Activity
Please give back each line of the listing, unchanged in every word.

Source data
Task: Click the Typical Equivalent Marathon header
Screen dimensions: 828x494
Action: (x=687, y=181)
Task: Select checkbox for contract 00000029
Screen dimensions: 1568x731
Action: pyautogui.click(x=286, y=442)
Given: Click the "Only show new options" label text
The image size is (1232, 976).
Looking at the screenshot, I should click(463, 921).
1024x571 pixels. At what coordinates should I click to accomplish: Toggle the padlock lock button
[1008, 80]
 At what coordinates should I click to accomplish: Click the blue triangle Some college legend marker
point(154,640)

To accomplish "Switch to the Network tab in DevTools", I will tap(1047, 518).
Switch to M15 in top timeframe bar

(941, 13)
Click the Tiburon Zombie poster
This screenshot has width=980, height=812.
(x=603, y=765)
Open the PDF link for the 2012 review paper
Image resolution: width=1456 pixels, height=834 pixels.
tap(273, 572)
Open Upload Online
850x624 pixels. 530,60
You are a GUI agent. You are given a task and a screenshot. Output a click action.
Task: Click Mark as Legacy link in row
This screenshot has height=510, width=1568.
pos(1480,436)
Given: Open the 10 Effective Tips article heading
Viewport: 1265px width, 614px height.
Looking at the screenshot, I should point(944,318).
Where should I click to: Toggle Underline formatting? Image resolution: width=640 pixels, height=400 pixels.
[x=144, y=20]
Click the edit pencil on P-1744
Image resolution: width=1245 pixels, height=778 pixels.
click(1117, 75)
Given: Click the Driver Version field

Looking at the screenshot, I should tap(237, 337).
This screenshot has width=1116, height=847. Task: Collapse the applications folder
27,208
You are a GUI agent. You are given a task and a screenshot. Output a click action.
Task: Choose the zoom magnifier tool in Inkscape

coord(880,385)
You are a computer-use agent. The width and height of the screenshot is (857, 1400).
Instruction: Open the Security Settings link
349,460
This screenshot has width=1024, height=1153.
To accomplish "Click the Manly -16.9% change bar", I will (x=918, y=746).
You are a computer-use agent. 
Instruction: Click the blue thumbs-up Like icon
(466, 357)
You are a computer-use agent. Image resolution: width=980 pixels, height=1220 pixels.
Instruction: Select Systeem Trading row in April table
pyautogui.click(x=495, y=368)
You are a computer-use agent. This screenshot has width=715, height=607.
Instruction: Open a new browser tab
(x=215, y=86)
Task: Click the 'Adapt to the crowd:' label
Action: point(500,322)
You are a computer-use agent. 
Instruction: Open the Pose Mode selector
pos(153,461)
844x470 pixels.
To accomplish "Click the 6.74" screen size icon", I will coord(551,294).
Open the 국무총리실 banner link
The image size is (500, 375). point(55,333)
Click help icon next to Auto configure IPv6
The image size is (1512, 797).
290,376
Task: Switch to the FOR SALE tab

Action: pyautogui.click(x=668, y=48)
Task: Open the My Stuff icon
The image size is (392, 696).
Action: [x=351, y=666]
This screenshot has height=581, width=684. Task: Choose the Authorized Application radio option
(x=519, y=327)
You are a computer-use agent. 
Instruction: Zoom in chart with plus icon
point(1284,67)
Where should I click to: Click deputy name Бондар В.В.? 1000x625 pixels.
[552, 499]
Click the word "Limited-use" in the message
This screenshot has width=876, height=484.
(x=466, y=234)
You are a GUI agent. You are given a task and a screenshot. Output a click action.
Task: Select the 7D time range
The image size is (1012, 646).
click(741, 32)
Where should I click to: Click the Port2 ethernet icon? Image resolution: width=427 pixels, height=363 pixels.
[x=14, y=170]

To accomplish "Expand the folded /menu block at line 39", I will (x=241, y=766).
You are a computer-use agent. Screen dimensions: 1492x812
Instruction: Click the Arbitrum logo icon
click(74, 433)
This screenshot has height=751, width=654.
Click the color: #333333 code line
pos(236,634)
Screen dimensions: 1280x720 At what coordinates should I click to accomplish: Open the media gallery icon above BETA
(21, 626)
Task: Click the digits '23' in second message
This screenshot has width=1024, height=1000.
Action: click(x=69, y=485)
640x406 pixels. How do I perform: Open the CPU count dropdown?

Result of the exercise
Task: Click the Typical Equivalent Marathon header
Screen dimensions: 828x494
Action: (x=687, y=181)
Task: Select checkbox for contract 00000029
Screen dimensions: 1568x731
Action: pyautogui.click(x=286, y=442)
Given: Click the "Only show new options" label text
The image size is (1232, 976).
Looking at the screenshot, I should click(463, 921).
1024x571 pixels. At what coordinates should I click to accomplish: Toggle the padlock lock button
[1008, 80]
 At what coordinates should I click to accomplish: Click the blue triangle Some college legend marker
point(154,640)

To accomplish "Switch to the Network tab in DevTools", I will tap(1047, 518).
Switch to M15 in top timeframe bar

(941, 13)
Click the Tiburon Zombie poster
This screenshot has width=980, height=812.
(x=603, y=765)
Open the PDF link for the 2012 review paper
Image resolution: width=1456 pixels, height=834 pixels.
tap(273, 572)
Open Upload Online
850x624 pixels. 530,60
You are a GUI agent. You are given a task and a screenshot. Output a click action.
Task: Click Mark as Legacy link in row
This screenshot has height=510, width=1568.
pos(1480,436)
Given: Open the 10 Effective Tips article heading
Viewport: 1265px width, 614px height.
Looking at the screenshot, I should point(944,318).
Where should I click to: Toggle Underline formatting? Image resolution: width=640 pixels, height=400 pixels.
[x=144, y=20]
Click the edit pencil on P-1744
Image resolution: width=1245 pixels, height=778 pixels.
click(1117, 75)
Given: Click the Driver Version field

Looking at the screenshot, I should tap(237, 337).
This screenshot has width=1116, height=847. Task: Collapse the applications folder
27,208
You are a GUI agent. You are given a task and a screenshot. Output a click action.
Task: Choose the zoom magnifier tool in Inkscape

coord(880,385)
You are a computer-use agent. The width and height of the screenshot is (857, 1400).
Instruction: Open the Security Settings link
349,460
This screenshot has width=1024, height=1153.
To accomplish "Click the Manly -16.9% change bar", I will (x=918, y=746).
You are a computer-use agent. 
Instruction: Click the blue thumbs-up Like icon
(466, 357)
You are a computer-use agent. Image resolution: width=980 pixels, height=1220 pixels.
Instruction: Select Systeem Trading row in April table
pyautogui.click(x=495, y=368)
You are a computer-use agent. This screenshot has width=715, height=607.
Instruction: Open a new browser tab
(x=215, y=86)
Task: Click the 'Adapt to the crowd:' label
Action: point(500,322)
You are a computer-use agent. 
Instruction: Open the Pose Mode selector
pos(153,461)
844x470 pixels.
To accomplish "Click the 6.74" screen size icon", I will coord(551,294).
Open the 국무총리실 banner link
The image size is (500, 375). point(55,333)
Click help icon next to Auto configure IPv6
The image size is (1512, 797).
290,376
Task: Switch to the FOR SALE tab

Action: pyautogui.click(x=668, y=48)
Task: Open the My Stuff icon
The image size is (392, 696).
Action: [x=351, y=666]
This screenshot has height=581, width=684. Task: Choose the Authorized Application radio option
(x=519, y=327)
You are a computer-use agent. 
Instruction: Zoom in chart with plus icon
point(1284,67)
Where should I click to: Click deputy name Бондар В.В.? 1000x625 pixels.
[552, 499]
Click the word "Limited-use" in the message
This screenshot has width=876, height=484.
(x=466, y=234)
You are a GUI agent. You are given a task and a screenshot. Output a click action.
Task: Select the 7D time range
The image size is (1012, 646).
click(741, 32)
Where should I click to: Click the Port2 ethernet icon? Image resolution: width=427 pixels, height=363 pixels.
[x=14, y=170]

To accomplish "Expand the folded /menu block at line 39", I will (x=241, y=766).
You are a computer-use agent. Screen dimensions: 1492x812
Instruction: Click the Arbitrum logo icon
click(74, 433)
This screenshot has height=751, width=654.
Click the color: #333333 code line
pos(236,634)
Screen dimensions: 1280x720 At what coordinates should I click to accomplish: Open the media gallery icon above BETA
(21, 626)
Task: Click the digits '23' in second message
This screenshot has width=1024, height=1000.
Action: click(x=69, y=485)
640x406 pixels. How do I perform: Open the CPU count dropdown?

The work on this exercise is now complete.